Text under study:
******
A CURIOUS HOME FEEDING PROGRAMME

The feeding programme is ill-advised

Public disapproval has greeted the announcement by the Minister of Humanitarian Affairs, Disaster Management and Social Development, Sadiya Umar-Farouq that the federal government would be feeding school children in their homes amid the Covid-19 pandemic. The ministry said it was doing so because of its commitment to alleviating the hardship vulnerable school children were facing at home following the Covid-19 lockdown. Many stakeholders, including the main opposition, see this scheme as yet another duplicitous scam to loot scarce resources. There is nothing to suggest they are wrong.

Under a modified arrangement, according to its promoters, children in public schools from primary one to three and drawn from 3,131,971 households, will each receive uncooked food rations, valued at N4,200, comprising some quantity of rice, beans, eggs, palm oil, tomato paste, salt and vegetable oil. But many stakeholders, including the National Association of Nigerian Students (NANS) and Human Rights Writers Association of Nigeria (HURIWA) have knocked this controversial scheme which is perceived as a smokescreen to deceive Nigerians. While we have nothing against poverty alleviation ideas, we insist on accountability and demand that the coronavirus crisis should not be used as a conduit for mismanagement of lean resources.
******
Supplied material:
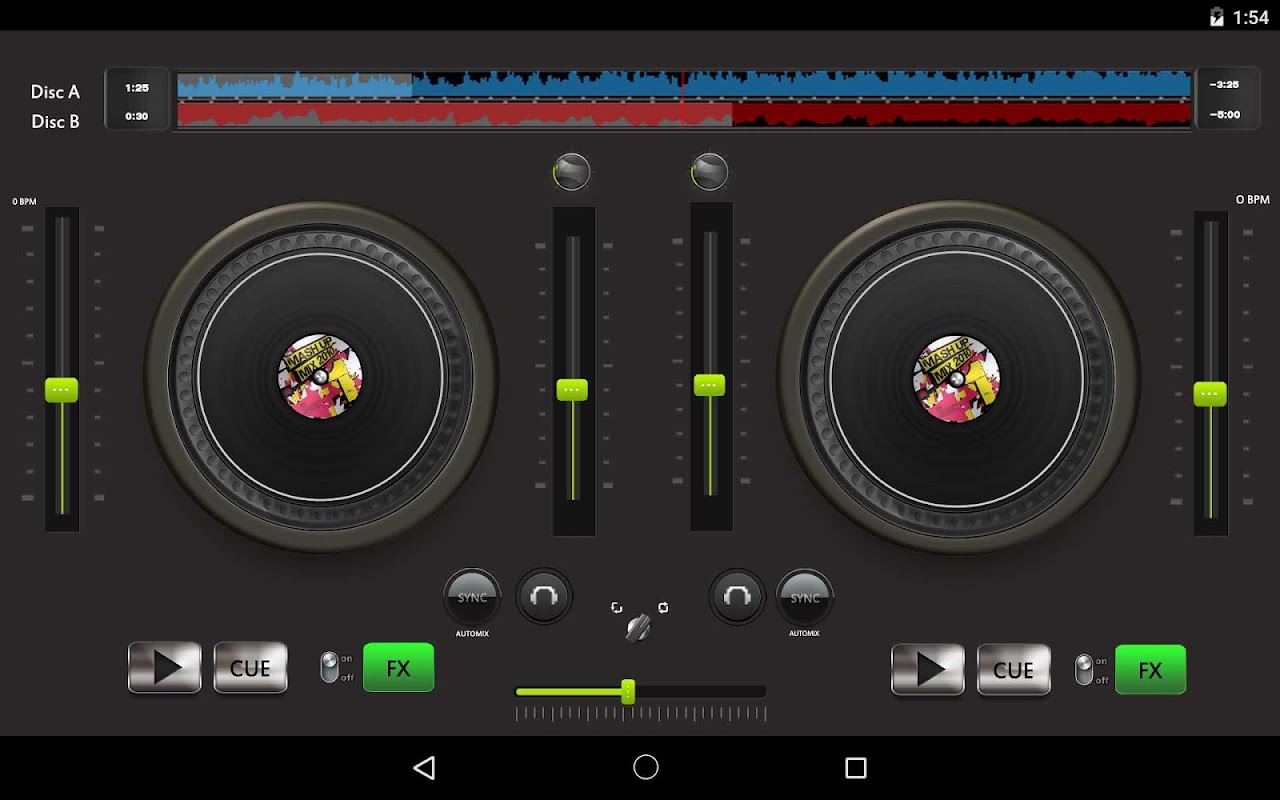Click the right deck headphones icon
Screen dimensions: 1280x800
737,597
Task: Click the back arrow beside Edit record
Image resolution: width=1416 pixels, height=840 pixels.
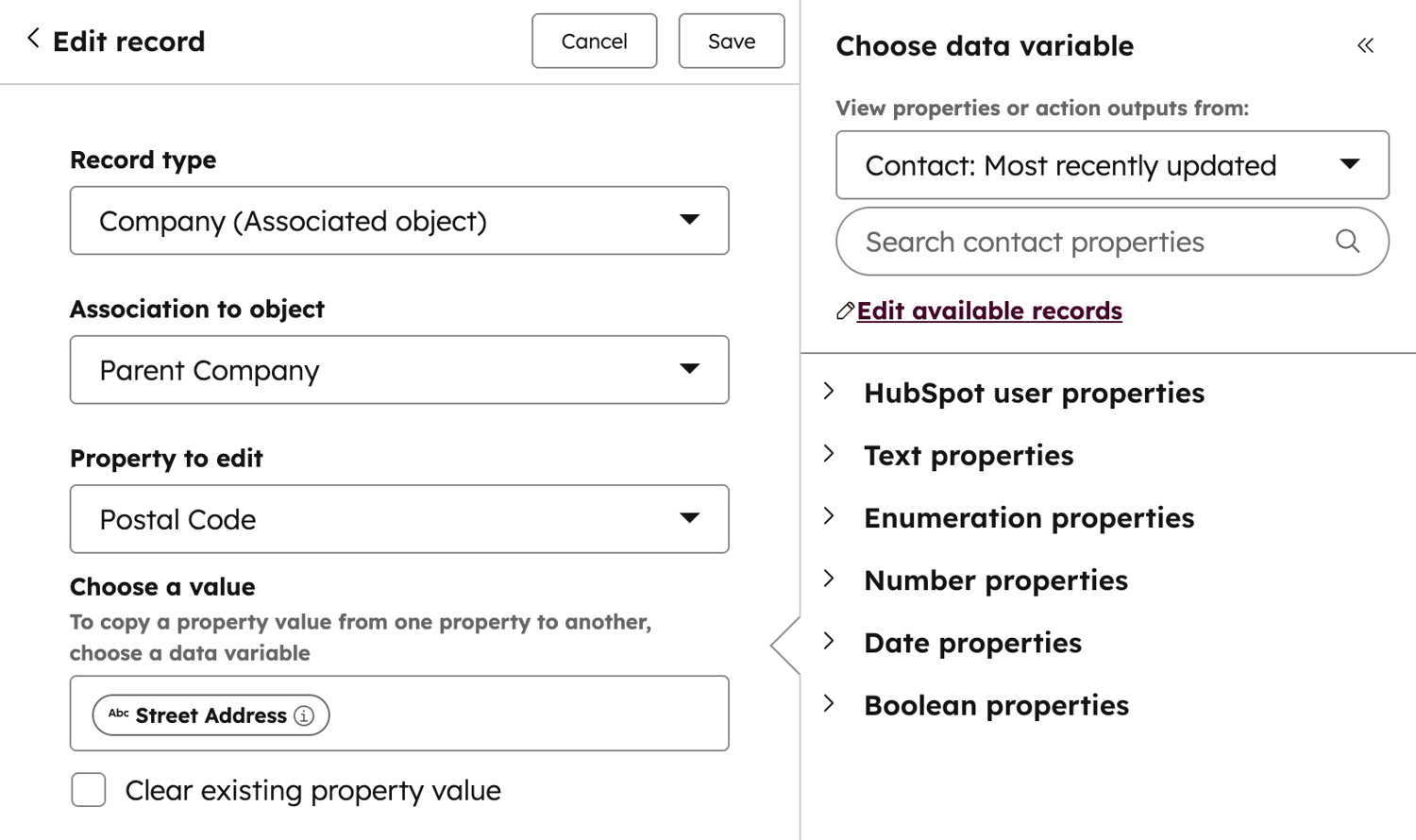Action: [x=33, y=39]
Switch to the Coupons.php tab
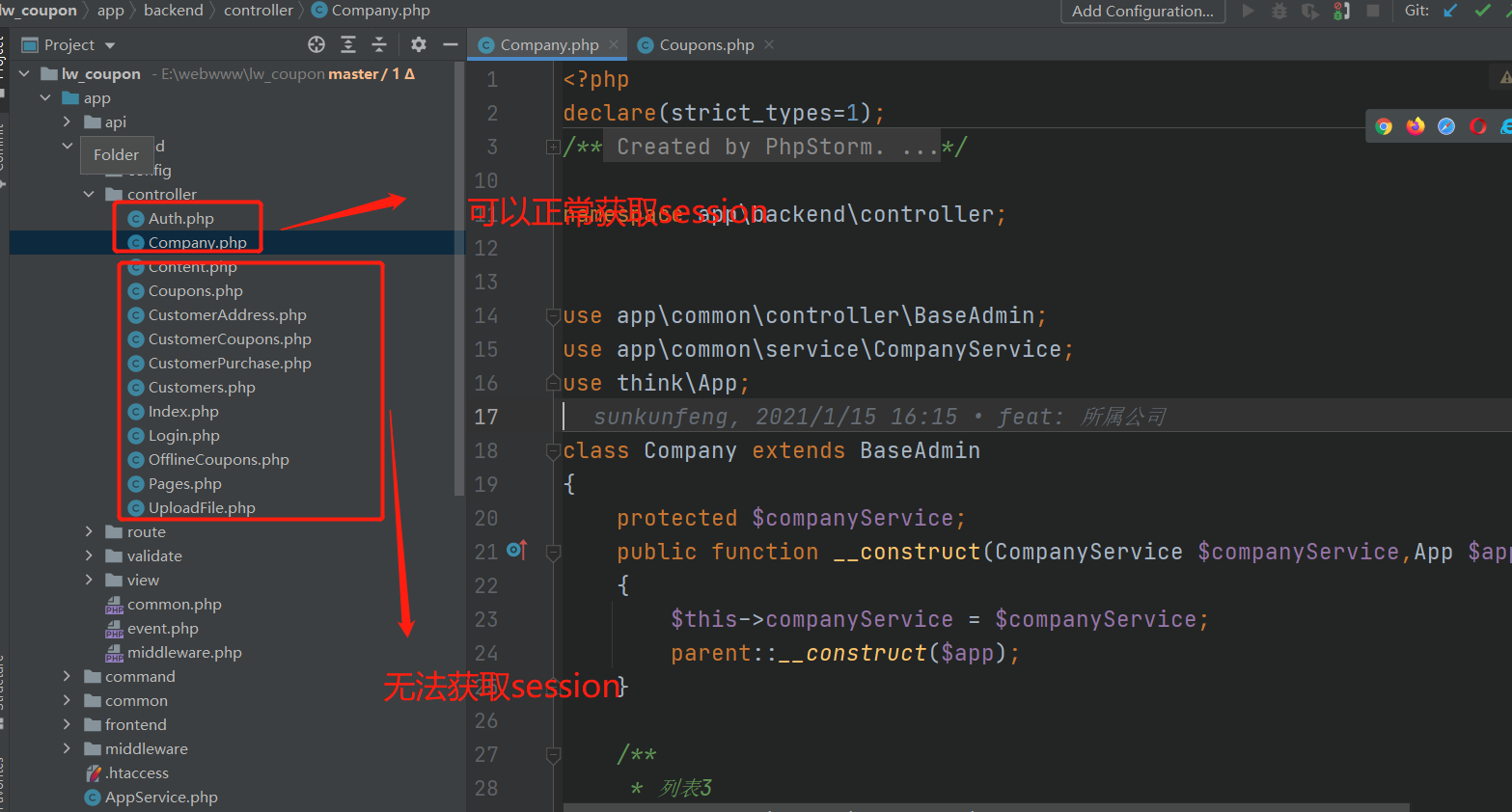 706,44
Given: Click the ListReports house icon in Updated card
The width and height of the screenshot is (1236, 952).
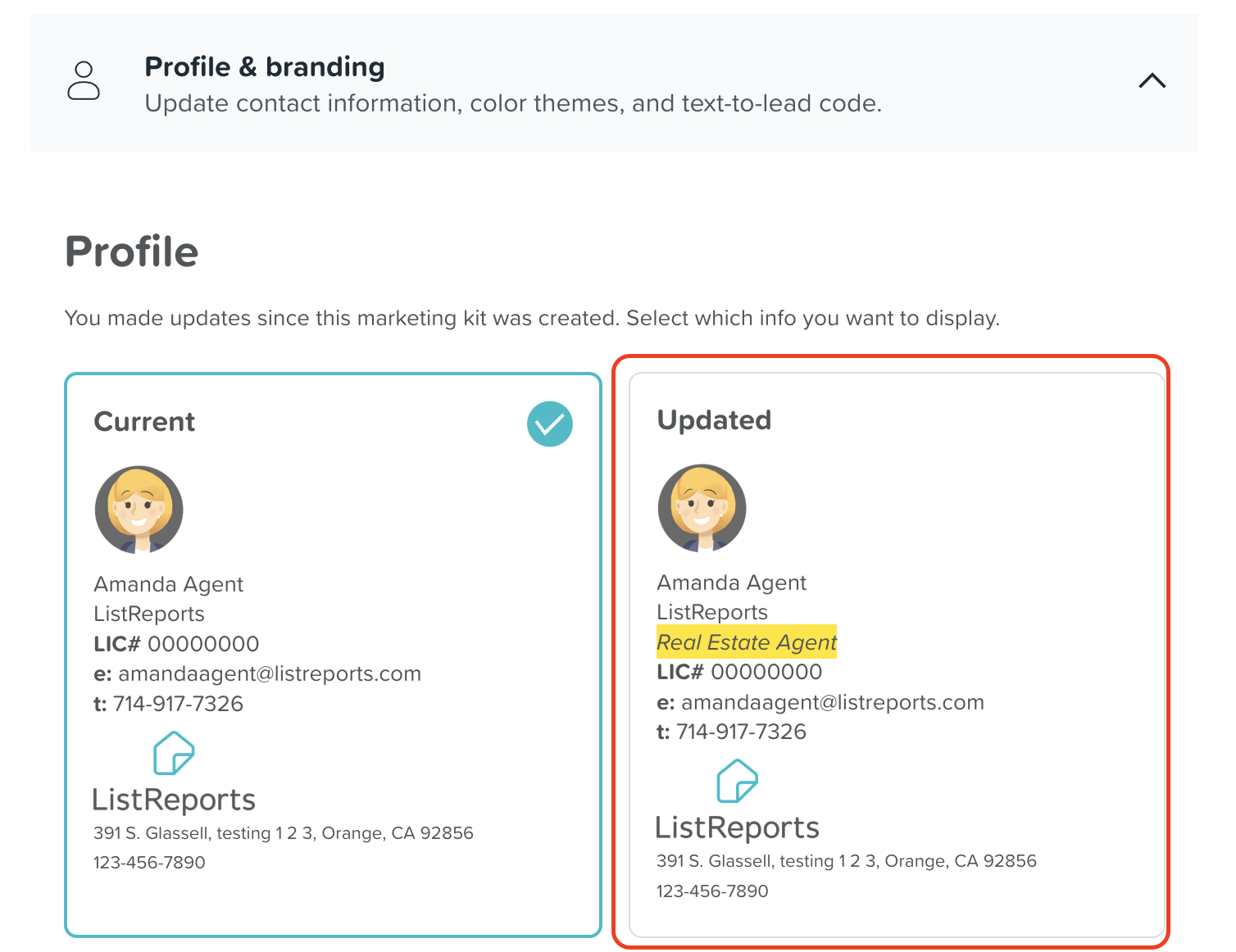Looking at the screenshot, I should (737, 781).
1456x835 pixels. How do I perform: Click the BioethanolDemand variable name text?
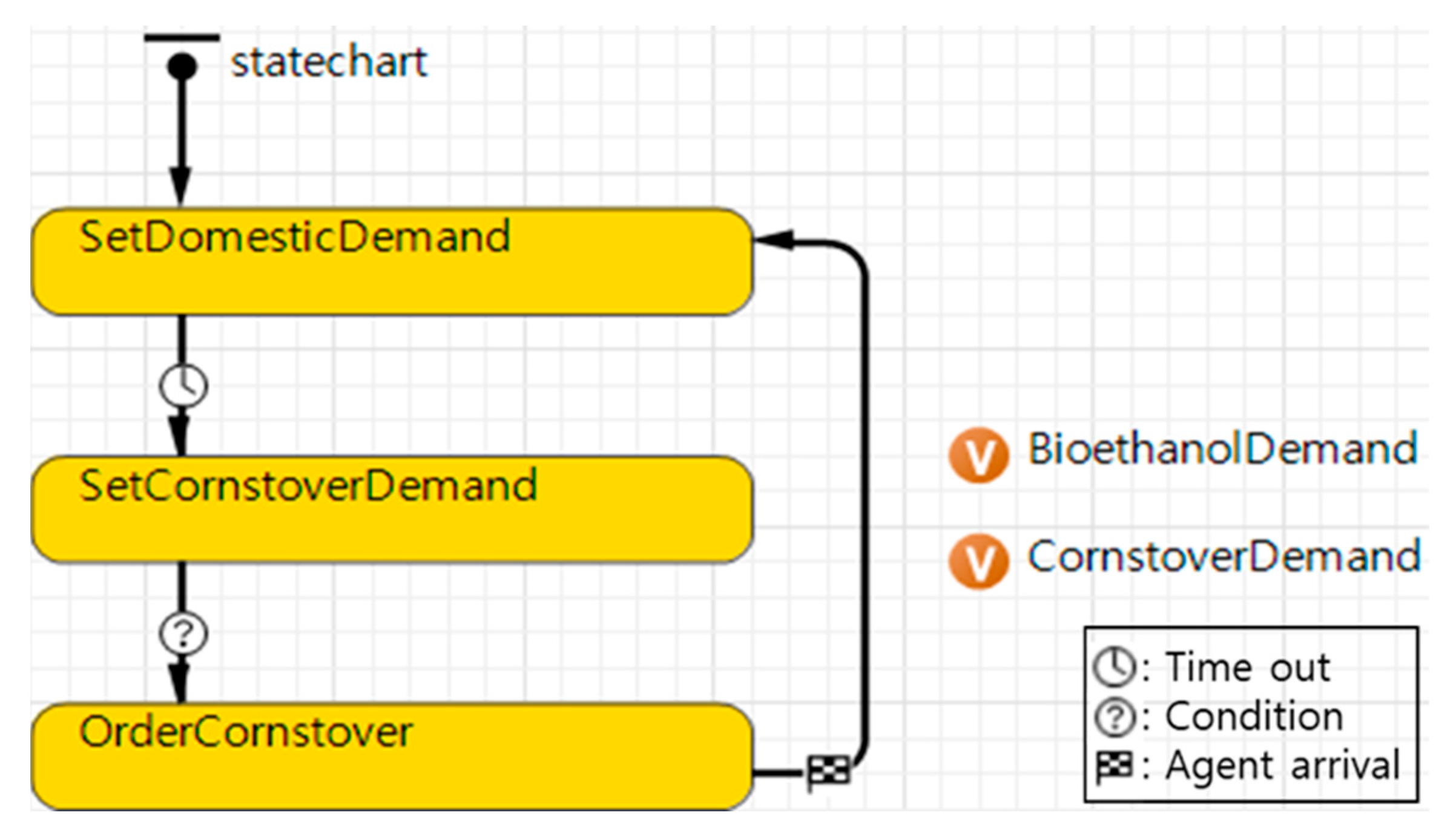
******
Description of the task: Carry on the piece about the federal government's home feeding programme for school children, picking up right after its final sentence.

Your response:
Although the Ministry of Humanitarian Affairs has justified the distribution of Take Home Rations (THR) to the households as way to enable the children access nutrients disrupted by the spread of the virus, it is clear that the programme is another version of the Conditional Cash Transfer where government is already distributing N5,000 per month to over three million vulnerable households on the national social register. But it is curious that the federal government is spending a whopping sum of N13.5 billion on an elaborate feeding programme at a time schools are shut nationwide. The THR, which the ministry has defended as the Covid-19 version of the National Home Grown School Feeding Programme, is needless at a time when there are contending priorities that are also seeking urgent national intervention.

We appeal to our policymakers to avoid doing the same thing under different guise in the name of palliative schemes that do not in any way advance the cause of the people. The home feeding programme is ill-advised, lacks a clear objective and is not transparent. We therefore agree with those who contend that it is an avenue to milk the country of its lean resources. There is indeed logic in the argument put forward by critics that as the whole country is in a lockdown mode, it is normal that the children, who have been at home for the past eight weeks should continue to be under the care of their parents and guardians. Besides, it will cost the federal government about N697 million daily to sustain this school feeding programme.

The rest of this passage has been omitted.